Ms. Burger asked Dr. Heim whether it was reasonable for a person who was diagnosed as having valley fever to wait two weeks to take a leave of absence and whether it was reasonable that an individual would have valley fever twice. He responded to both questions in the negative. Ms. Burger identified appellant as the employee she was concerned about and Dr. Aguilar, who also practiced at Tucson Clinic, as his physician. Dr. Heim volunteered to speak to Dr. Aguilar about appellant's condition. Dr. Heim told Dr. Aguilar that appellant was an employee of Duval and that Duval had inquired regarding the valley fever condition. He asked whether Dr. Aguilar knew that appellant had previously had a positive skin test for valley fever. Dr. Aguilar indicated that he did not. He also showed Dr. Heim the results of a stress test given appellant. In response to Dr. Heim's inquiry, Dr. Aguilar indicated that appellant could return to work. Dr. Heim relayed this information to Ms. Burger and told her that he and Dr. Aguilar agreed that appellant could return to work.

*350 Appellant returned to work. In response to a letter written by him to Ms. Burger, complaining of her conduct in contacting Dr. Heim, appellant was called into a meeting with his supervisor and Ms. Burger. He told them that he was still suffering from valley fever and they asked him to provide medical verification. Duval afforded him ample opportunity to procure the verification. When he failed to do so, he was fired.

Appellant received certain insurance and work benefits as a Duval employee which were set forth in a booklet furnished to him. As to short-term disabilities, the booklet specifically indicated, as follows, that proof of disability might be required:

"The Company may request medical verification by a physician at the beginning or during your illness or injury."

In this state, we have recognized that a claim for relief may exist for invasion of the right of privacy based upon an intrusion into the plaintiff's seclusion, solitude or private affairs. However, in order to maintain such a claim for relief, the defendant's conduct must meet the test necessary to state a claim for intentional infliction of emotional distress, i.e., extreme and outrageous conduct. Davis v. First National Bank of Arizona, 124 Ariz. 458, 605 P.2d 37 (App. 1979); Cluff v. Farmers Insurance Exchange, 10 Ariz. App. 560, 460 P.2d 666 (1969).

The trial court properly concluded that neither Dr. Heim's nor Ms. Burger's conduct was extreme and outrageous. In other words, their actions were not "so outrageous in character, and so extreme in degree, as to go beyond all possible bounds of decency, and to be regarded as atrocious, and utterly intolerable in a civilized community." Restatement (Second) of Torts, § 46, comment d. When appellant requested a leave of absence based on illness, he knew that medical verification would be required. That he had a bout with valley fever in 1976 was a matter that he himself disclosed when he obtained sick leave for such illness. Dr.
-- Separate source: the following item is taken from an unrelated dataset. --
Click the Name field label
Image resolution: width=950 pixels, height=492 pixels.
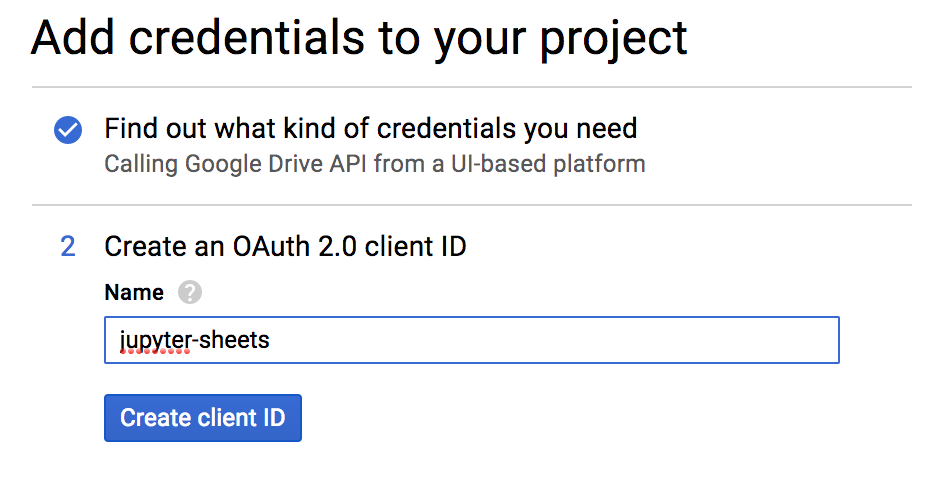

Heim's conduct in relaying this information as to the 1976 illness to appellant's personal physician was intended to be helpful by eliminating the valley fever diagnosis. Even if there were a physician-patient relationship between appellant and Dr. Heim, there was no violation of it since no confidential medical facts were disclosed that were not already known.

Appellant's reliance on Horne v. Patton, 291 Ala. 701, 287 So.2d 824 (1973), and Hammonds v. Aetna Casualty & Surety Company, 243 F. Supp. 793 (N.D.Ohio, E.D. 1965), is misplaced. Those cases recognize that a patient may have an invasion of privacy claim against a doctor who discloses information, relating to the patient's health and which the doctor has received in a confidential capacity, without the patient's consent. Also see, Annot., 20 A.L.R.3d 1109. There was no such information disclosed here. The only information was that which already appeared in his employment record and which had not been disclosed to his personal physician.

Affirmed.

HOWARD, C.J., and BIRDSALL, J., concur.